(Entries taken from a collection)
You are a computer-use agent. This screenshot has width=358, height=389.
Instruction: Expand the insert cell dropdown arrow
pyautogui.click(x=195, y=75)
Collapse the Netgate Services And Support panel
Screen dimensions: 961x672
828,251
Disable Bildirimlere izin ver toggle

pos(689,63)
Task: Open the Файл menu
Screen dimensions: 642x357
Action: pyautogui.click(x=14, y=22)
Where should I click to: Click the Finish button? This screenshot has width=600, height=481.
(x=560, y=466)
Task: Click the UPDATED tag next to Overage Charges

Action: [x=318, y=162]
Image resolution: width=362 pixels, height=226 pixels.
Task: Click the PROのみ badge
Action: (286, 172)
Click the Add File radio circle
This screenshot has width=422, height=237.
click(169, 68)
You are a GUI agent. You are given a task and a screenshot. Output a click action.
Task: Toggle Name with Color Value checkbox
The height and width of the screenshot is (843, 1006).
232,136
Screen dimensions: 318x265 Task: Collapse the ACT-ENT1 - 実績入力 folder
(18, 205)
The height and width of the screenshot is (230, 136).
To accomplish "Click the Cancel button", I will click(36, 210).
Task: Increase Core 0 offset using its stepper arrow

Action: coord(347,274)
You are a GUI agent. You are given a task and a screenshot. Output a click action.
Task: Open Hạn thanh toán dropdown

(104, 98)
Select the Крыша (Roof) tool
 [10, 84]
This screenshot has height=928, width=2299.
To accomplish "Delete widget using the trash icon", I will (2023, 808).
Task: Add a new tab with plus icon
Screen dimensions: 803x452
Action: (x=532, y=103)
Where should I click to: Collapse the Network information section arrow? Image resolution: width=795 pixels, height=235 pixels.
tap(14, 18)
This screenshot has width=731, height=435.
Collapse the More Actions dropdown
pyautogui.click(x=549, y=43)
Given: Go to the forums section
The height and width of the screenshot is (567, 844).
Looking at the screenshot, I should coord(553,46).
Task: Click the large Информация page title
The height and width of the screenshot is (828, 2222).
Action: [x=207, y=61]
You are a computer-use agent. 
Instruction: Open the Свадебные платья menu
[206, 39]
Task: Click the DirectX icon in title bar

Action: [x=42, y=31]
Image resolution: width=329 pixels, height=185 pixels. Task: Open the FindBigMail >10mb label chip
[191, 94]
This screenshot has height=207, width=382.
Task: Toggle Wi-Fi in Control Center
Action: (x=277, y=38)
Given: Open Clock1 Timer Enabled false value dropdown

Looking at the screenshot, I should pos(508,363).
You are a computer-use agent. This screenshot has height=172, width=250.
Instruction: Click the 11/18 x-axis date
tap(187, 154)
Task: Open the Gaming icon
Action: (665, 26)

### Problem requirements
For the word "agent", find all matching lines in the entries above and copy them out.

### Answer to this problem
You are a computer-use agent. This screenshot has width=358, height=389.
You are a GUI agent. You are given a task and a screenshot. Output a click action.
You are a GUI agent. You are given a task and a screenshot. Output a click action.
You are a computer-use agent. 
You are a computer-use agent. This screenshot has height=172, width=250.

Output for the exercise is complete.